The United States Supreme Court will hear arguments in March over whether the districts used to elect North Carolina’s members of the U.S. House of Representatives are unconstitutional.
The court announced Friday that “the case will be set for argument in the March argument session,” along with a similar Maryland case.
If the state wins, the 2020 elections will likely be held using the same districts as during the 2018 elections, when Republicans won or led for 10 of North Carolina’s 13 seats in the U.S. House — although one of those seats might have a second election ordered, due to allegations of fraud. But if the challengers win, the state could be forced to redraw the districts in a way that could give Democrats better chances of flipping some seats in 2020.
This case is one of two lawsuits claiming that after losing previous lawsuits on racial gerrymandering, the North Carolina General Assembly’s Republican-led majority then engaged in partisan gerrymandering meant to make it harder for Democrats to elect their preferred candidates. The other court case, which is proceeding in state court rather than in federal court, is challenging the lines used to elect members of the General Assembly.
Sign Up and Save
Get six months of free digital access to The News & Observer
The challengers in the federal case won once before, when a panel of lower-court judges ruled the districts unconstitutional last summer. In that ruling, the judges wrote that “the Constitution does not allow elected officials to enact laws that distort the marketplace of political ideas so as to intentionally favor certain political beliefs, parties, or candidates and disfavor others.”
But that ruling came close enough to the 2018 elections that the judges decided to allow the elections to go on using the disputed lines.
Rick Hasen, an election law expert at the University of California-Irvine, tweeted that it’s very possible the challengers won’t get the same result from the Supreme Court because “the conservatives on the Court are skeptical federal courts can police gerrymandering.”
However, an election law expert from Duke University Law School, Guy-Uriel Charles, said in an interview Friday that he doesn’t think there’s a clear majority on the court for one side or the other. He agreed that the court has been skeptical of weighing in on partisan gerrymandering in the past. But he said the North Carolina and Maryland districts are such extreme examples of gerrymandering, compared to the rest of the country, that there’s a chance the court takes at least some small steps to crack down on them specifically.
“I don’t think it’s going to be sweeping,” Charles said. “I think it’s going to be very, very narrow.”
Bill D’Elia, a spokesman for North Carolina Senate leader Phil Berger, defended Republicans’ record on redistricting and criticized Democrats for only raising complaints after the party lost control of the state legislature, which is in charge of drawing the lines.
“Democrats didn’t have a problem with redistricting for the 140 years they reigned in North Carolina, but since 2011 they’ve tried to convince any judge that’ll listen to redraw maps that favor Democrats,” he said in an email. “We hope the Supreme Court finally puts this nonsense to rest and that Democrats go back to the old fashioned way of winning elections: convincing people to vote for them.”
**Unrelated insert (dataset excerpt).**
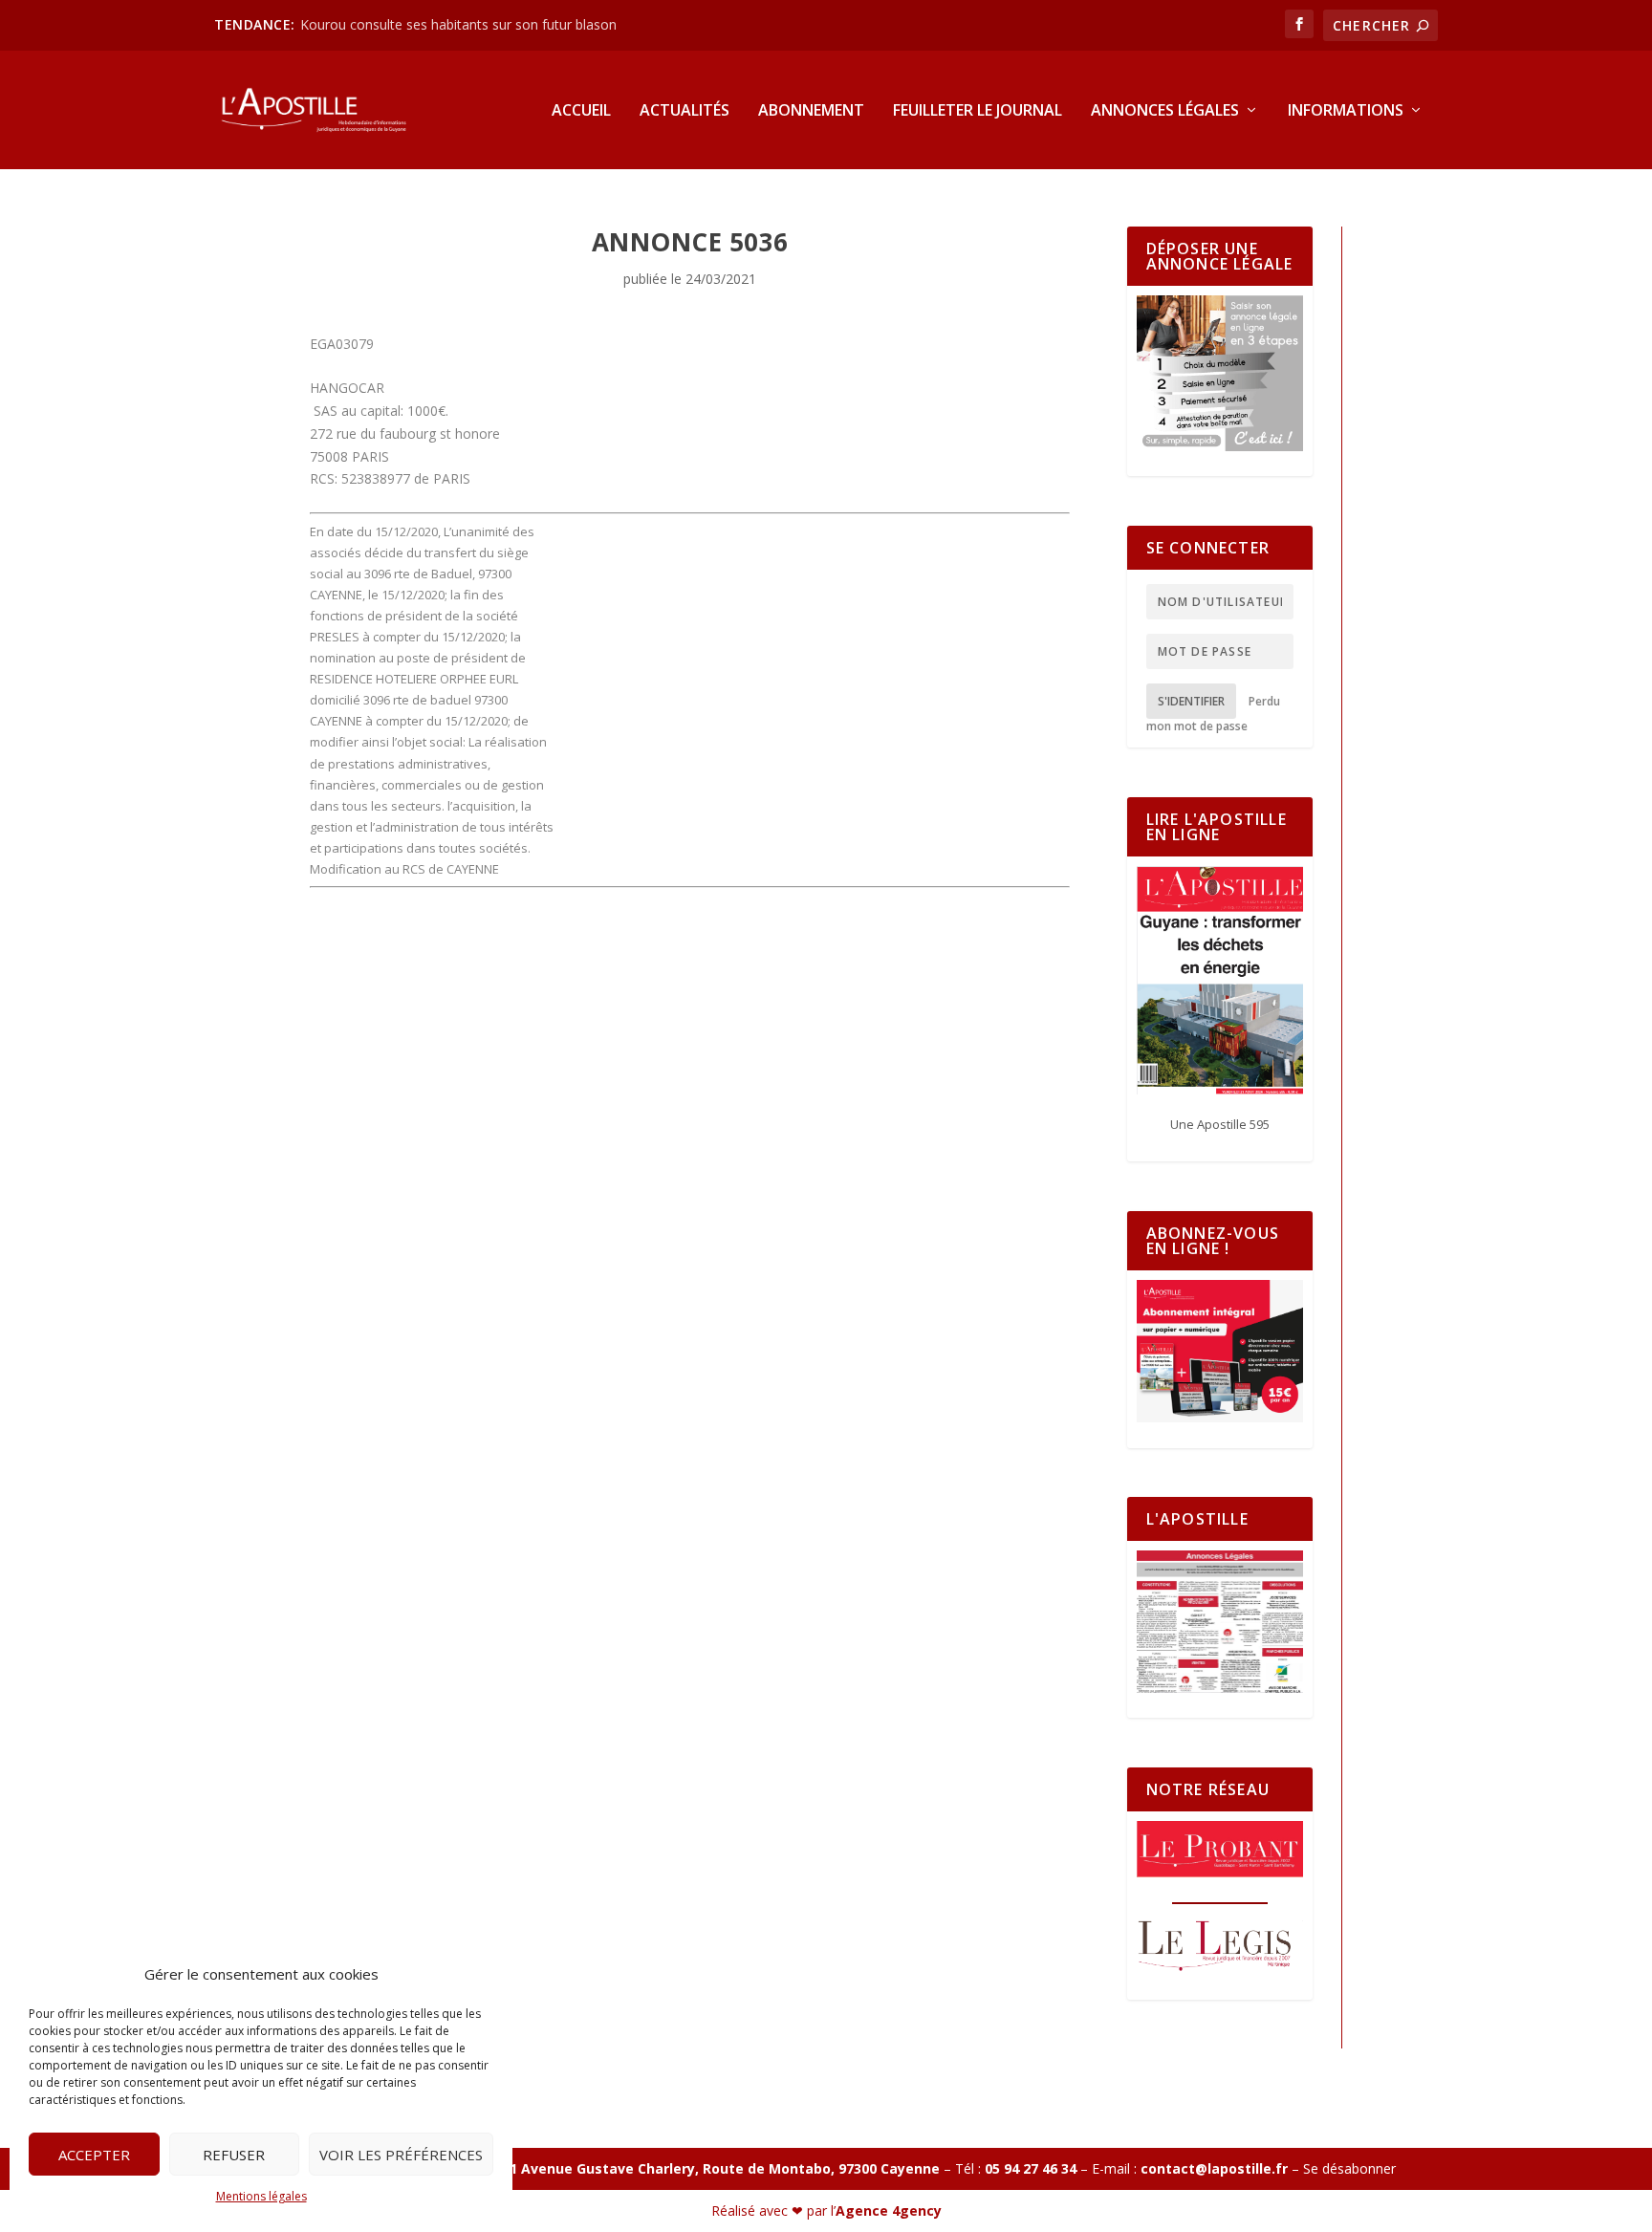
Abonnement (811, 111)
But Allison Riggs, senior voting rights attorney for the Durham-based Southern Coalition for Social Justice, which represents some of the challengers in the case, said the way Republicans drew the lines to favor their party was clearly unconstitutional.
“In North Carolina, Republican legislative leaders bragged that they were drawing a plan that advantaged Republicans to the maximum extent possible and discriminated against Democrats. This kind of outrageous behavior most certainly crosses the line of constitutionality, and if the Supreme Court does not intervene, our democracy will pay the price,” she said in an emailed statement.
The plaintiffs challenging the districts include individual voters as well as the government watchdog group Common Cause and the League of Women Voters of North Carolina. Common Cause is also a plaintiff in the Maryland case.
And while the North Carolina case targets maps that favor Republicans, the group’s Maryland case targets maps that favor Democrats.
“Whether it is Democrats or Republicans manipulating the election maps, gerrymanders cheat voters out of true representation,” Karen Hobert Flynn, president of Common Cause, said in a press release. “The Supreme Court has the opportunity to set a clear standard that will restore a meaningful vote to millions of Americans disenfranchised by gerrymanders in Maryland, North Carolina and across the country.”
While the Supreme Court has issued numerous opinions in recent years against racially based gerrymandering, it has not done so with partisan gerrymandering. That’s the issue at the heart of the Maryland and North Carolina cases as well as a third case out of Wisconsin, which the Supreme Court sent back to a lower court for further arguments last year.